Security vulnerabilities are inevitable and as time rolls on, we’ve built ways to prioritise and automate remediation. A common approach to resolving security vulnerabilities is to release a new version of an application that addresses the weakness. 

In most cases, software vendors do a reasonable job at making this process as painless as possible. However, I recently stumbled across the need to update the FortiClient VPN and this was far from intuitive. 

It turns out, Fortinet don’t natively support automatic updates of FortiClient unless you pay for their premium product - that’s not great for customers that don’t need any of the extra bells and whistles. 

Below is how I automated the deployment of the updated FortiClient using Microsoft Intune.

Initial setup


Grab the latest installer
Browse to https://www.fortinet.com/support/product-downloads, and download VPN for Windows.

Extract the MSI
Running FortiClientVPNOnlineInstaller from the previous step will present you with a popup showing the download progress. Once the download is finished, the installer will launch. Leave this open in the background.

With the installer open, navigate to: %ProgramData%\Applications\Cache\{look-for-the-latest-UID-here}\<version>

Make a copy of the MSI (FortiClientVPN.msi) as it will be removed when the online installer is closed.

Export working config
On a machine with the VPN already configured, export the configuration to an XML file.
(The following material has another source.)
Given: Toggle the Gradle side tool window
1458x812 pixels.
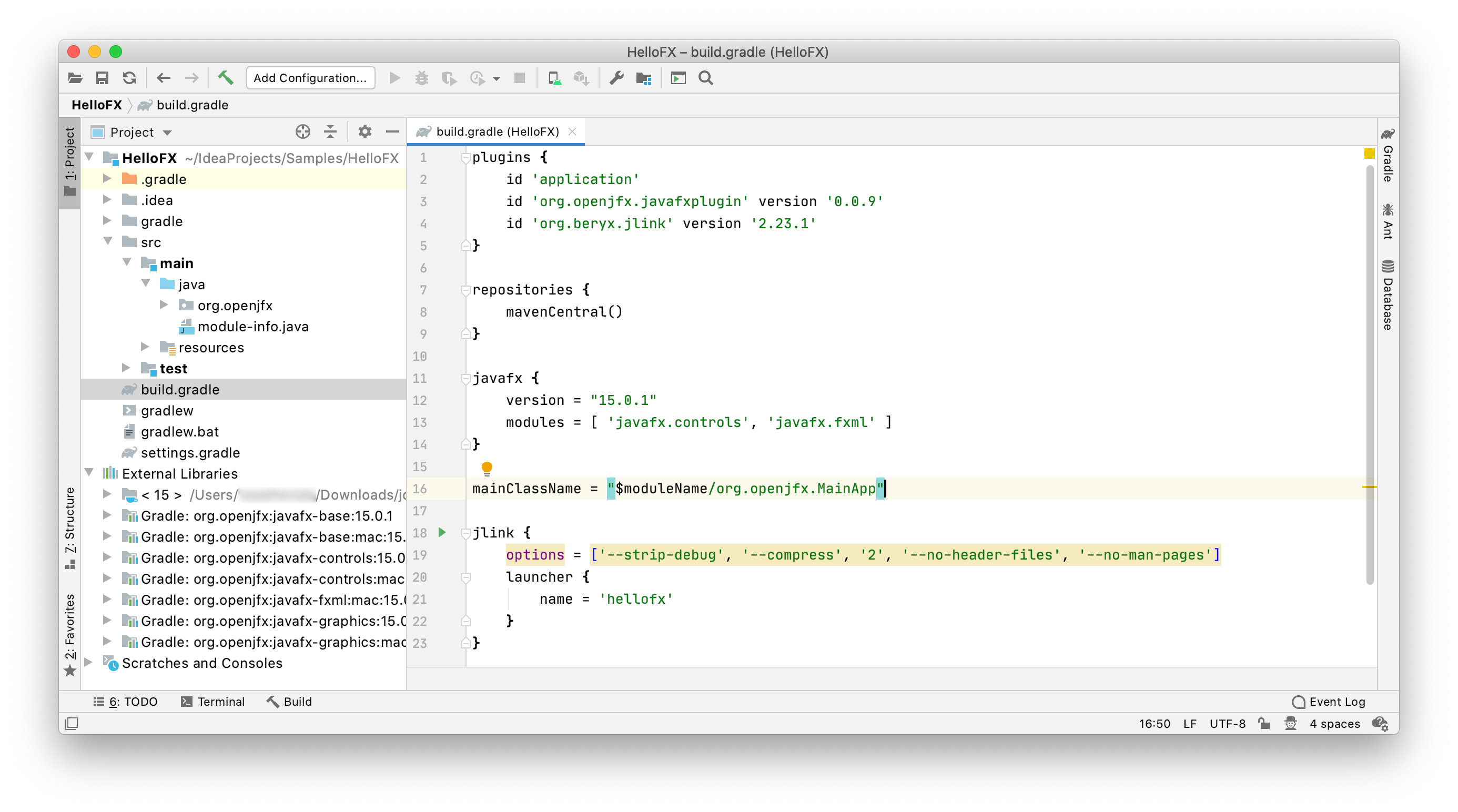Looking at the screenshot, I should (1387, 156).
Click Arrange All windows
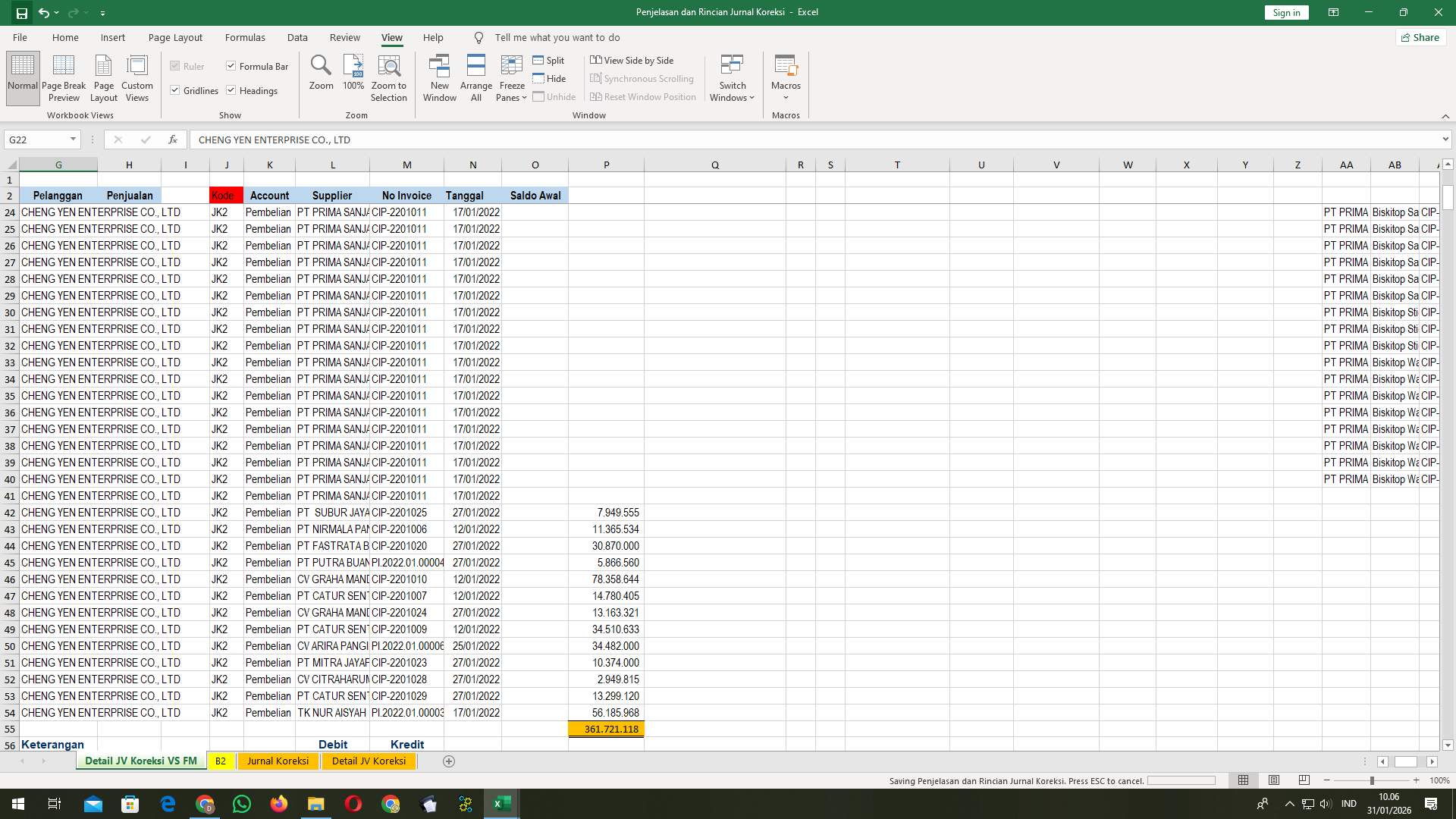 (476, 77)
C:\Program Files\Fortinet\FortiClient\FCConfig -m vpn -f staff-vpn.xml -o export -p <enter-password-here>

Create installer
Create a batch file called fortiVPN-install.cmd

@echo off

set PASSWORD=<enter-password-here>
msiexec.exe /i FortiClientVPN.msi /norestart /qn LicenseAccepted_XP=1 FEATURE_SEL_SECFABRIC=0 FEATURE_SEL_SECACCESS=1 FEATURE_SEL_ADVPROTECT=0 FEATURE_SEL_ADDITIONALS=0 FEATURE_SEL_AV=0 FEATURE_SEL_WF=0 FEATURE_SEL_SSO=0 FEATURE_SEL_FW=0 INSTALLLEVEL=3

"C:\Program Files\Fortinet\FortiClient\FCConfig" -m vpn -f staff-vpn.xml -o import -p %PASSWORD%

Bundle the artefacts
Create a new directory and place the following items inside:
– staff-vpn.xml (the VPN config)
– FortiClientVPN.msi (the new VPN client binary)
– fortiVPN-install.cmd (the installer script)

Build and deploy the app

Create a custom intunewin file
Using the Microsoft Win32 Content Prep Tool, build the custom intunewin file. Once finished, the tool will output fortiVPN-install.intunewin

Create a new intune app
Browse to https://endpoint.microsoft.com Click Apps > Windows > Add > select the app type as Windows app (Win32). Select the intunewin file created in the previous step and click OK

Complete the mandatory fields in the Add App options and click Next.
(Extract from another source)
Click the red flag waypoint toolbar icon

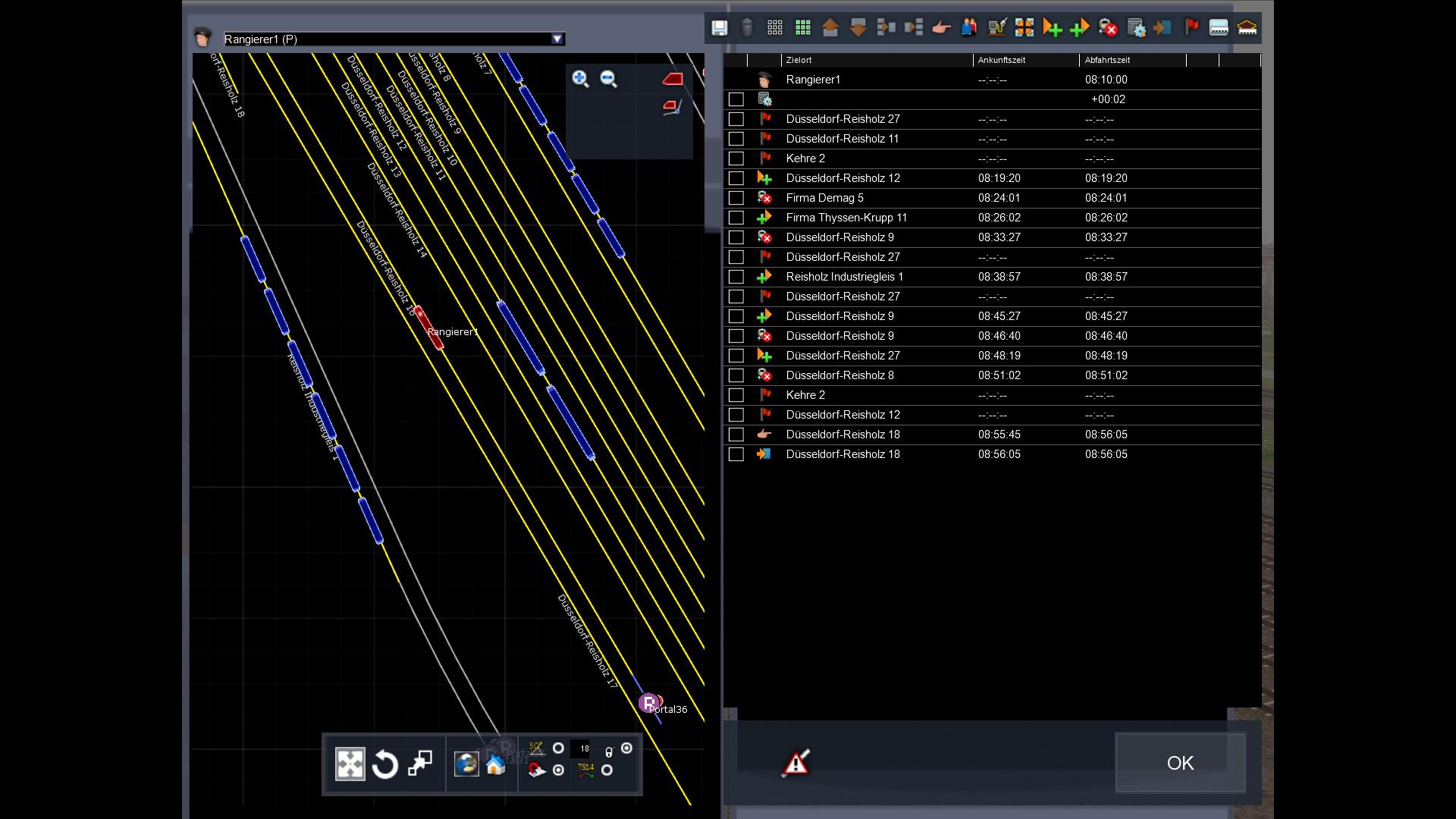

In the Install command, enter fortiVPN-install.cmd 

In the Uninstall command, enter msiexec /x FortiClientVPN.msi /qn /norestart and click Next.
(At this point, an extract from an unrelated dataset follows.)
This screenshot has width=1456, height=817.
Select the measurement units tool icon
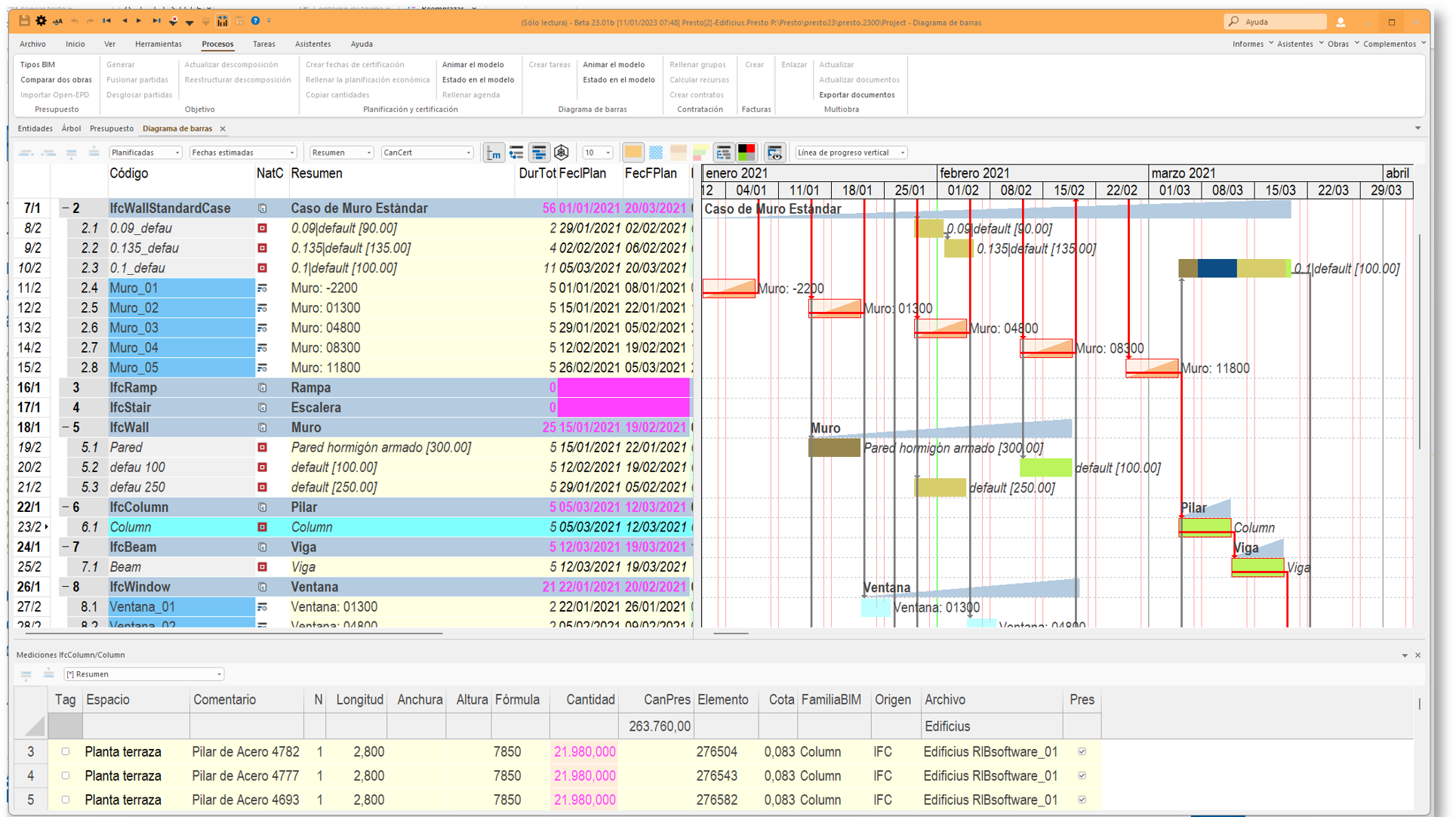(494, 152)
Complete the two mandatory fields in the Requirements options and click Next.

Select Manually configure detection rules, complete the fields as per below (note, you’ll need to enter the version number you’re deploying in the Value field). Click OK and Next.

Assign the app to a device group and click Next.

Review the options on the Review + create screen and click Create.